Da Paddington a King’s Cross, passando accidentalmente per Piccadilly Circus, sono tante le sciarpe sangue e oro che sin dalle prime ore del pomeriggio sfilano all’impazzata. Se volessimo paragonare le trasferte europee a quelle italiane potremmo inserire Londra nella classica scampagnata a cui un po’ tutti vogliono partecipare. I prezzi più che accessibili per raggiungerla e l’impostazione mentale ormai abituata al viaggio dentro al continente hanno fatto il resto. Oltre a quello che accennavo in precedenza: il mito che resiste (almeno per me inspiegabilmente) attorno al pubblico britannico.
La Tube si inerpica lentamente fino a Fulham Broadway. La District Line è quanto di peggio ti possa capitare a Londra. “Sembra la Linea B!” sussurro tra il serio e il faceto a mio fratello. Effettivamente non ci va molto lontana in quanto a efficienza. Ovviamente è un’eccezione a un sistema di trasporti che fa impallidire quello romano, ma è un’imperfezione che fa piacere sottolineare. Solo per il gusto di smontare, a ogni minima occasione, questo alone di perfezione con cui molti italiani descrivono tutto quello che avviene da queste parti.
Più lo stadio si avvicina e più l’assembramento di steward si fa massiccio. A breve capirò che qua, ancor più di altri stadi visti Oltremanica, sono veramente loro a gestire il tutto. Nel bene e nel male.
Un commento voglio riservarlo all’ubicazione di Stamford Bridge: letteralmente incastonato tra i palazzi. Nel nostro Paese spesso si alzano polveroni e si creano problemi facendo riferimento alla difficoltà nel gestire l’ordine pubblico in stadi simili. Ecco, se vogliamo confrontare i due modelli e smentire le tante dicerie esistenti su quello inglese, potremmo cominciare proprio da qui: penso che finora a nessuno sia venuto in mente di smantellare la casa del Chelsea per un simile motivo.
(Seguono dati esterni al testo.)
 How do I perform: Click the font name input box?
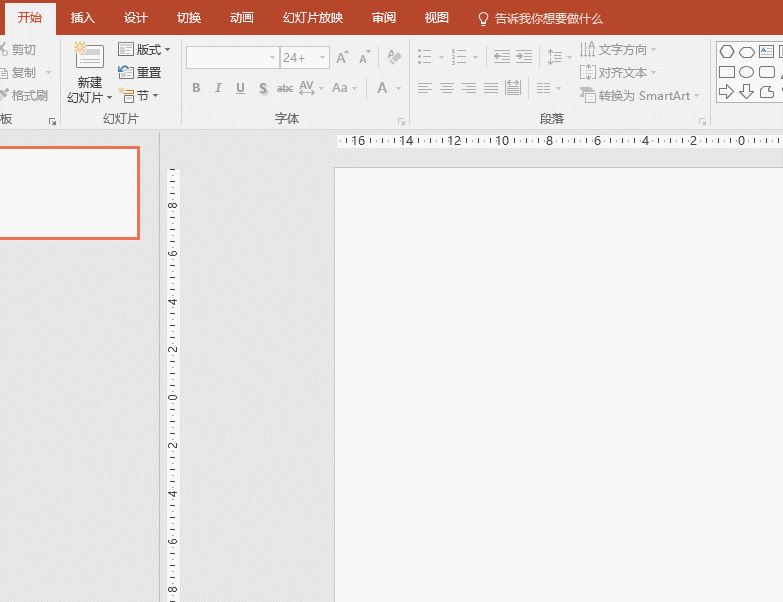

Ma, ancor meno, a nessuno è venuto in mente di vietare una trasferta o limitare l’accesso ai tifosi ospiti per carenze strutturali (in Italia avrebbero partorito anche questo lampo di genio, stiamone certi).
Mentre a destare la mia sorpresa è anche il prezzo applicato dalla società londinese agli ospiti: 35 pounds. Circa 40 Euro. Un passo indietro che rispecchia gli ultimi anni di contestazione serrata portata avanti dai tifosi locali contro il caro biglietti. Negli ultimi mesi, infatti, la Federazione ha imposto un tetto massimo di 40 pounds per i tifosi ospiti. Una scelta saggia, che arriva dopo anni caratterizzati da un progressivo ma inesorabile allontanamento della working class dalle gradinate. Una decisione che è praticamente opposta a quanto succede da noi in questo periodo storico. Basti pensare ai 40/50 Euro richiesti per tanti settori ospiti della Serie A. Senza dimenticare, ovviamente, che quando parliamo di Inghilterra dobbiamo tener conto di salari e costi della vita differenti. 35 Sterline per un biglietto  potrebbero esser paragonate ai nostri 20/25 Euro richiesti in settori ospiti come quelli dell’Olimpico di Torino. Anche facendo un rapido rapporto qualità prezzo/qualità stadio. Ognuno tragga le proprie conclusioni.
Prima della partita c’è da registrare qualche problemino tra tifosi giallorossi e polizia in zona Kensington. Ne farà le spese un supporter italiano, arrestato dai bobbies.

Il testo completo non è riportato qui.